Every entry below should come back unchanged, except that the pictures are dropped.

(DATA FOR ANALYSIS begins)

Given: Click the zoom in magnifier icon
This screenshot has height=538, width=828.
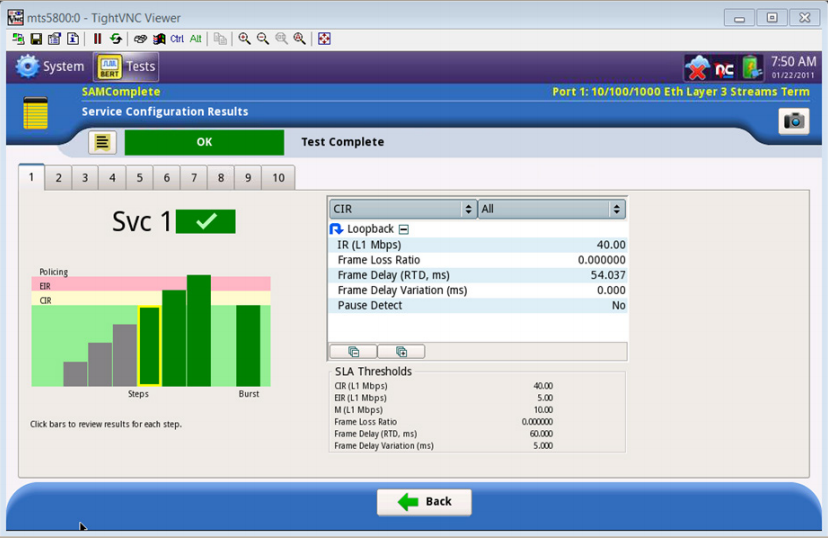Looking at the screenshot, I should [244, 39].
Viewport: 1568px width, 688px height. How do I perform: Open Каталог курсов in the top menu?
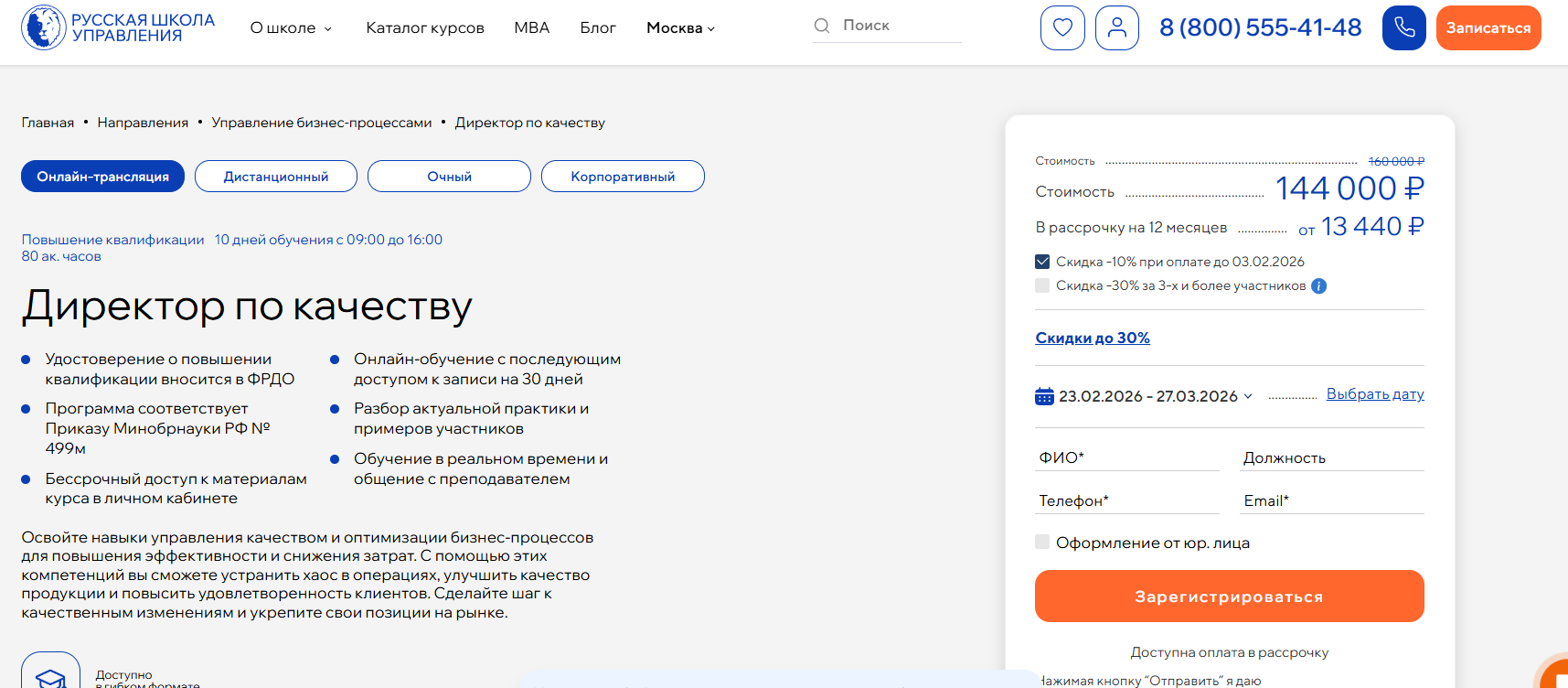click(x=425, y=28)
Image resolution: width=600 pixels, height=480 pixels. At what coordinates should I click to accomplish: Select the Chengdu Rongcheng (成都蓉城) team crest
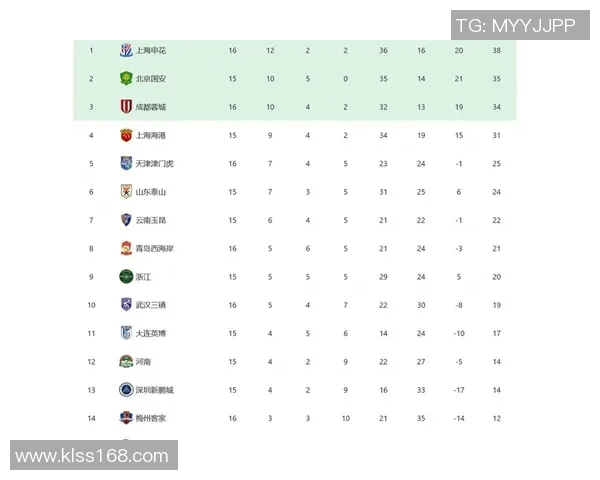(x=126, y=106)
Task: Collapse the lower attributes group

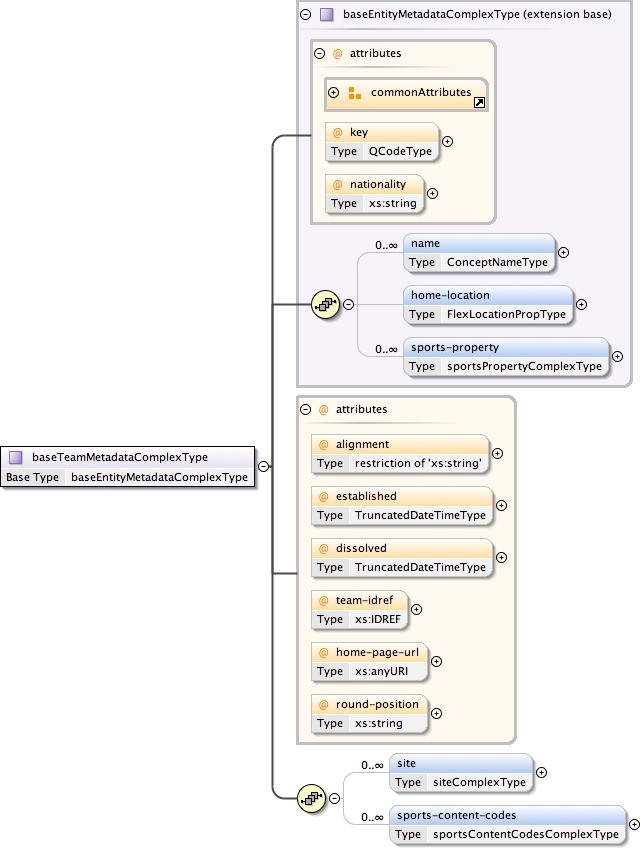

(DATA FOR ANALYSIS ends)

| WRITTEN ANSWER |
Given: Click the zoom in magnifier icon
This screenshot has height=538, width=828.
Looking at the screenshot, I should [244, 39].
Viewport: 1568px width, 688px height. How do I perform: Open Каталог курсов in the top menu?
click(x=425, y=28)
Image resolution: width=600 pixels, height=480 pixels. At what coordinates should I click to accomplish: Select the Chengdu Rongcheng (成都蓉城) team crest
(x=126, y=106)
Task: Collapse the lower attributes group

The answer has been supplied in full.